(Screenshot grounding data)
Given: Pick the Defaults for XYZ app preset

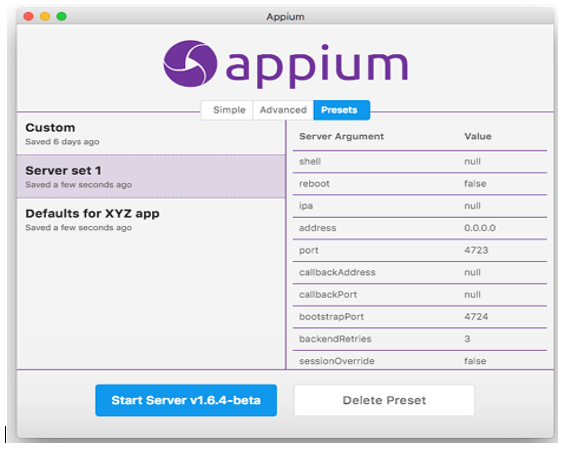Looking at the screenshot, I should click(x=151, y=220).
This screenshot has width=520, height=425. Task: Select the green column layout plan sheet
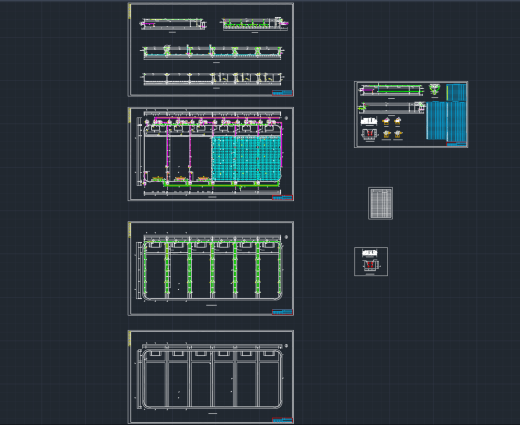click(x=211, y=268)
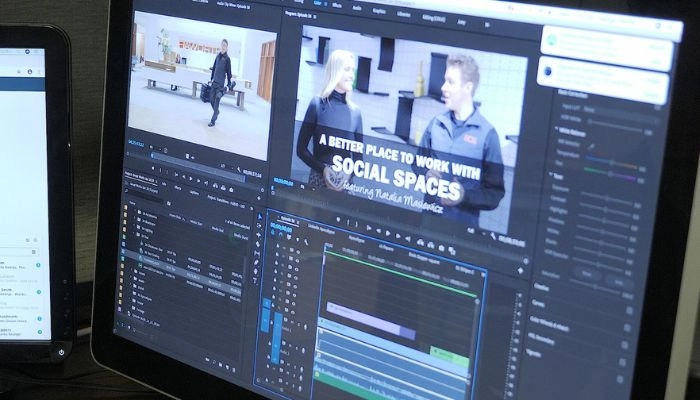The image size is (700, 400).
Task: Collapse the Tone section in Basic Correction
Action: (554, 175)
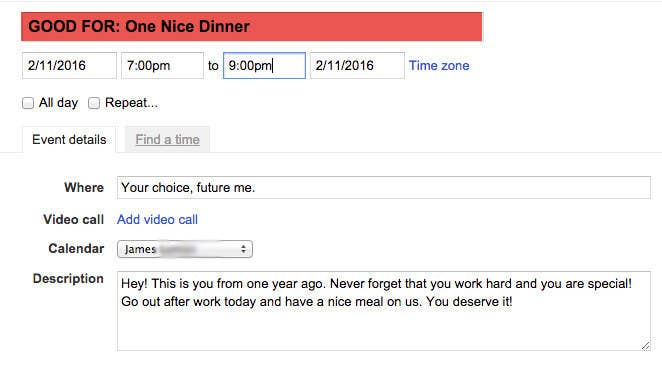Open the end date field after 9:00pm
Viewport: 662px width, 367px height.
357,65
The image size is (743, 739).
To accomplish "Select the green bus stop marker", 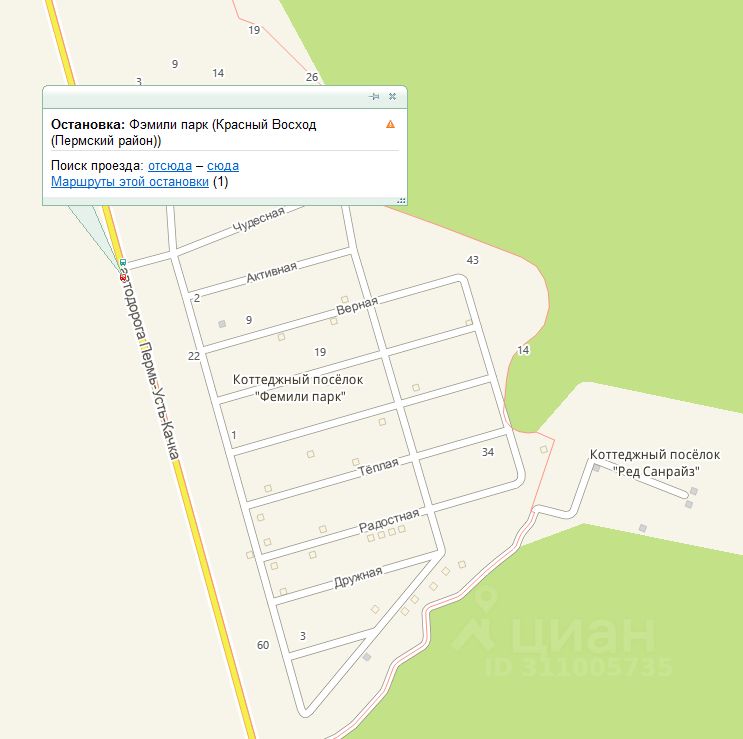I will coord(123,262).
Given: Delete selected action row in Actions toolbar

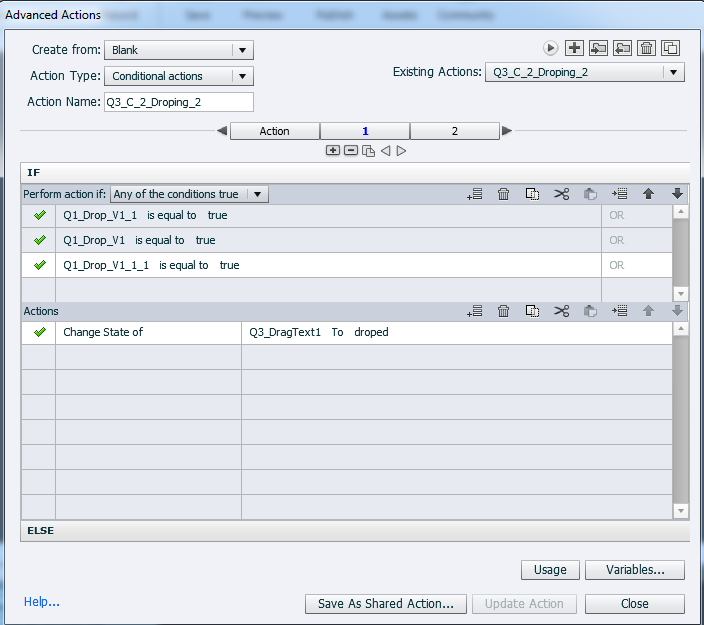Looking at the screenshot, I should (x=504, y=312).
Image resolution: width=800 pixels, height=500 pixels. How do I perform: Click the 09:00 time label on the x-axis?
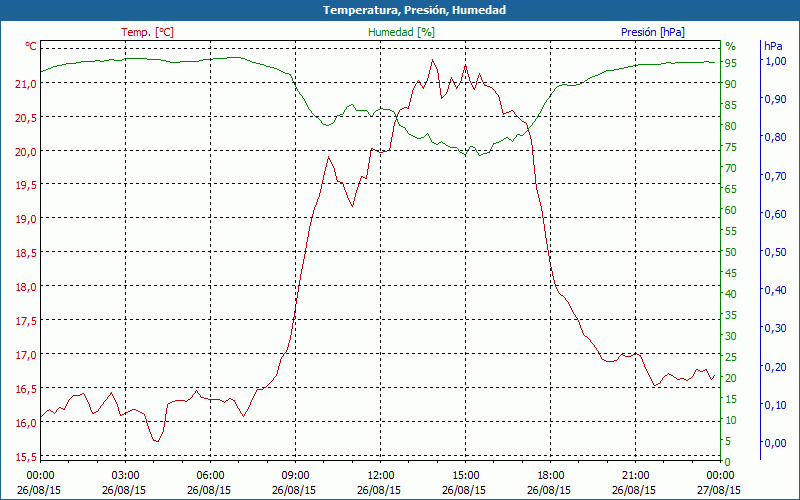(x=296, y=475)
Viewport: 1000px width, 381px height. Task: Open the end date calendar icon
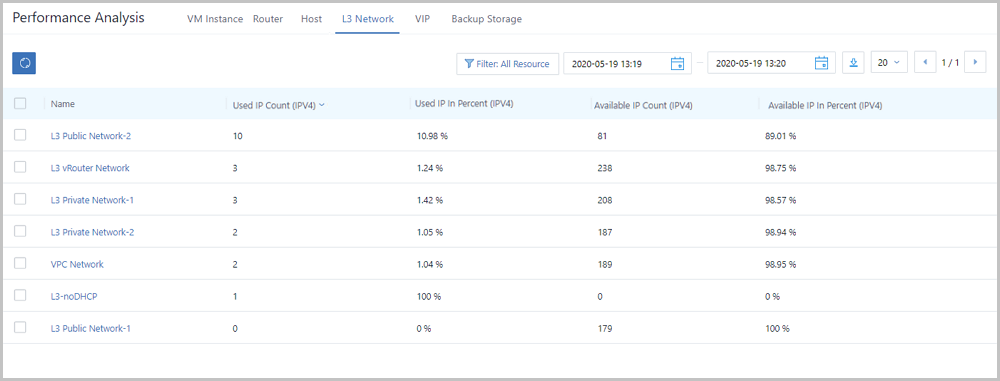pyautogui.click(x=821, y=64)
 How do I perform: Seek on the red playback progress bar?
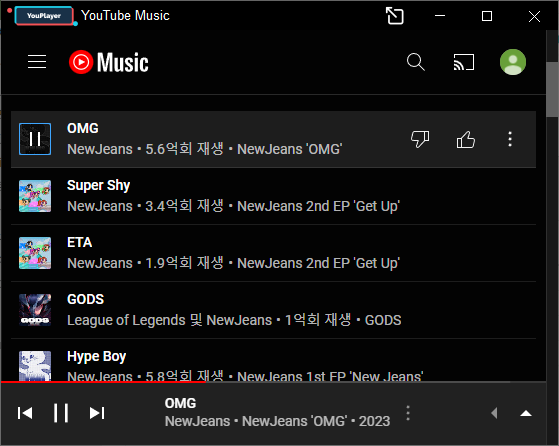point(255,382)
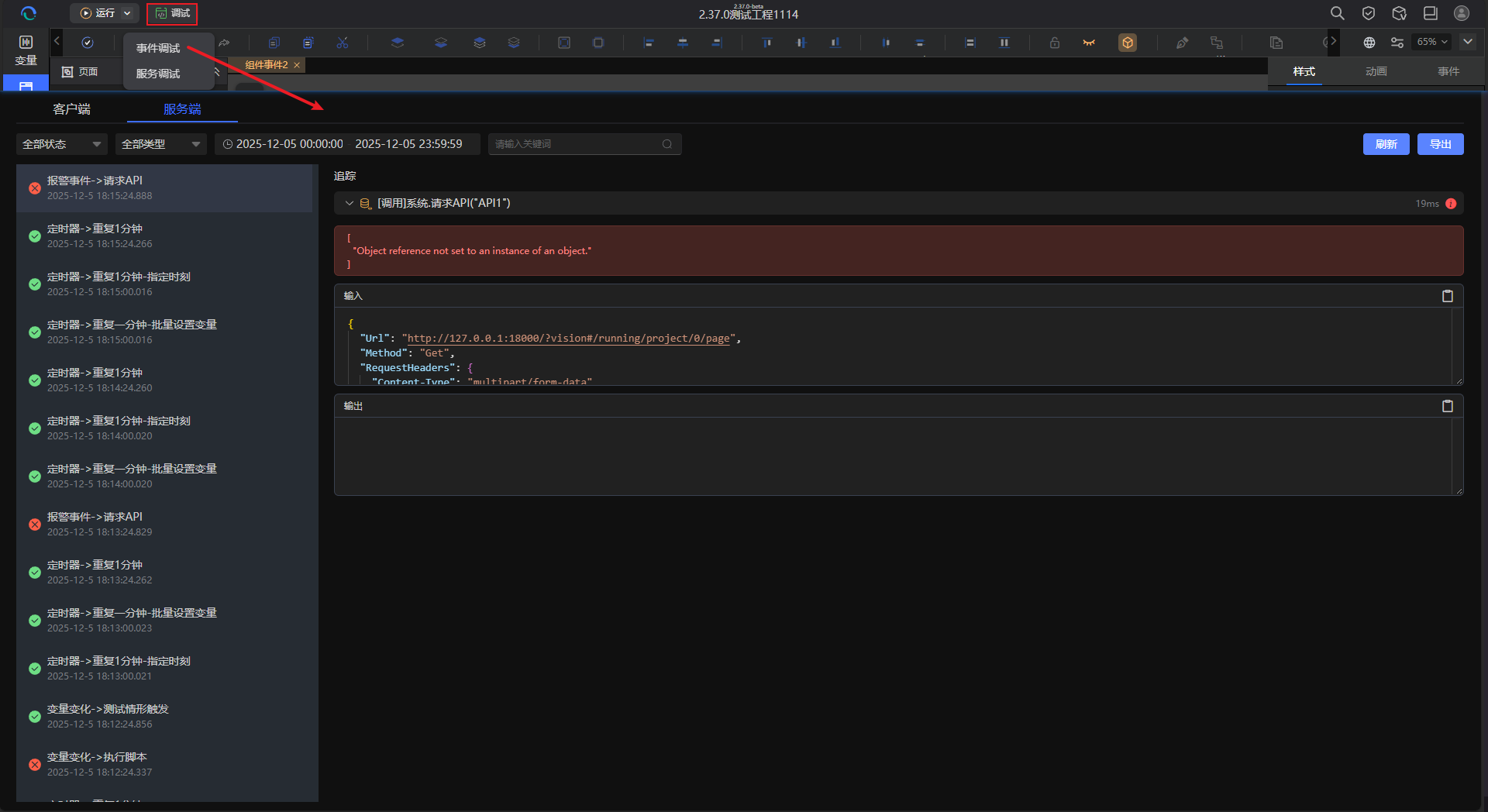
Task: Copy the 输入 panel content with clipboard icon
Action: tap(1447, 296)
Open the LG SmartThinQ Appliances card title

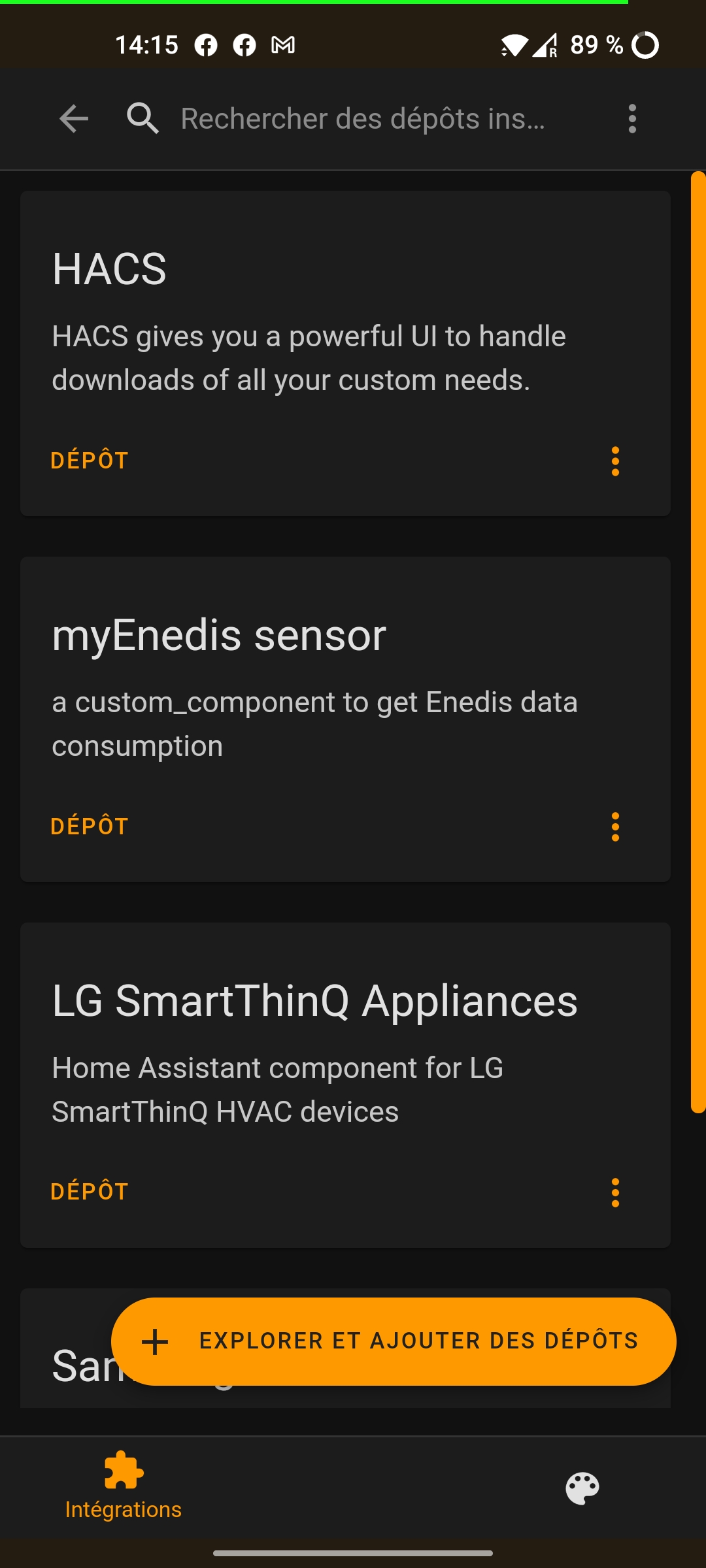(x=314, y=1001)
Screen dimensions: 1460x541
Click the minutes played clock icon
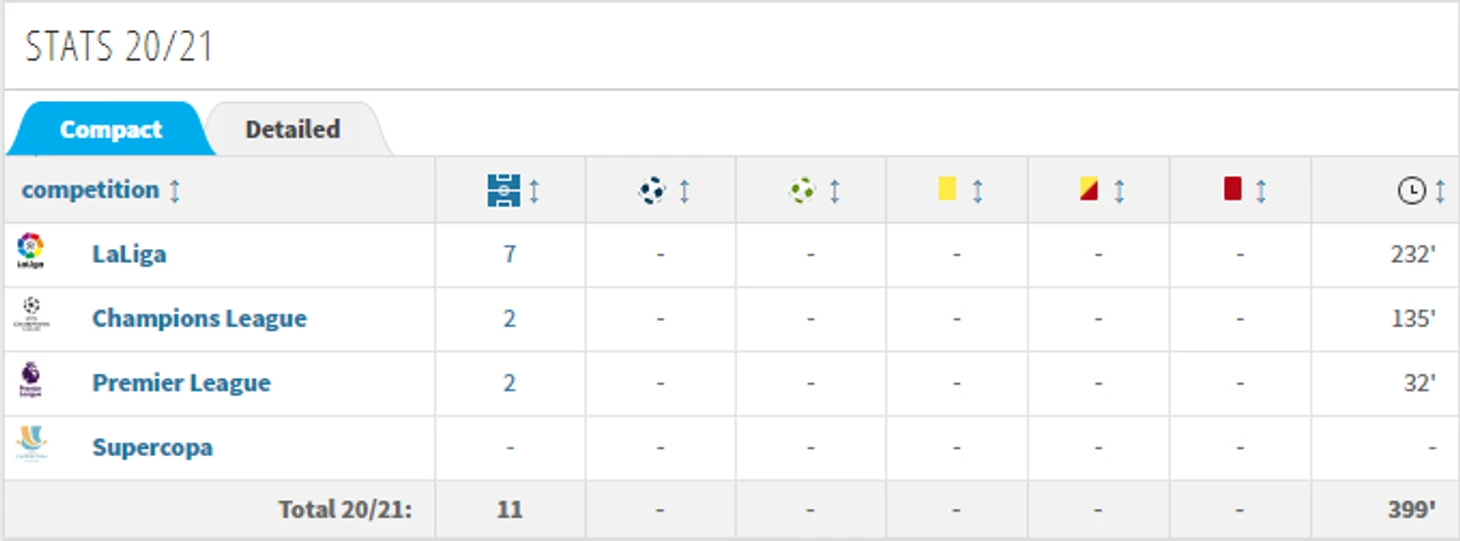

> [Task to complete]:
Please write out exactly the lines from the one containing "Viewport: 1000px width, 381px" through the last line of the records above, and leave out any pictures.

> [Reply]:
Viewport: 1000px width, 381px height. Task: Open the end date calendar icon
pyautogui.click(x=821, y=64)
 How do I perform: Seek on the red playback progress bar?
point(255,382)
Task: Copy the 输入 panel content with clipboard icon
Action: tap(1447, 296)
Open the LG SmartThinQ Appliances card title

(x=314, y=1001)
Screen dimensions: 1460x541
Click the minutes played clock icon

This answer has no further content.